_Written exercise_. According to the article on how to study nature if ID theorists are right, what did materialism make a virtue of?

_Passage_.
Evolution News and Views ^ | January 23, 2014 | Denyse O'Leary

Posted on 01/23/2014 9:19:28 AM PST by Heartlander

If ID Theorists Are Right, How Should We Study Nature?

One can at least point a direction by now. I began this series by asking, what has materialism (naturalism) done for science? It made a virtue of preferring theory to evidence, if the theory supports naturalism and the evidence doesn't. Well-supported evidence that undermines naturalism (the Big Bang and fine tuning of the universe, for example) attracted increasingly speculative attempts at disconfirmation. Discouraging results from the search for life on Mars cause us to put our faith in life on exoplanets -- lest Earth be seen as unusual (the Copernican Principle).

All this might be just the beginning of a great adventure. World-changing discoveries, after all, have originated in the oddest circumstances. Who would have expected the Americas to be discovered by people who mainly wanted peppercorns, cinnamon, sugar, and such? But disturbingly, unlike the early modern adventurers who encountered advanced civilizations, we merely imagine them. We tell ourselves they must exist; in the absence of evidence, we make faith in them a virtue. So while Bigfoot was never science, the space alien must always be so, even if he is forever a discipline without a subject.

_Dataset excerpts_.

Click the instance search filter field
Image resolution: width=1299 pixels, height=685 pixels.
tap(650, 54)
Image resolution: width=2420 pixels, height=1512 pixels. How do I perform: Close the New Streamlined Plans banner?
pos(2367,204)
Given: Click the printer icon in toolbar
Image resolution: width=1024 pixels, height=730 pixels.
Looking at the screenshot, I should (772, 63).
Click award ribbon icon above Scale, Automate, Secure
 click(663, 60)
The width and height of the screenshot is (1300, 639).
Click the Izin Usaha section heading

_Answer to this task_. Preferring theory to evidence when the theory supports naturalism and the evidence doesn't.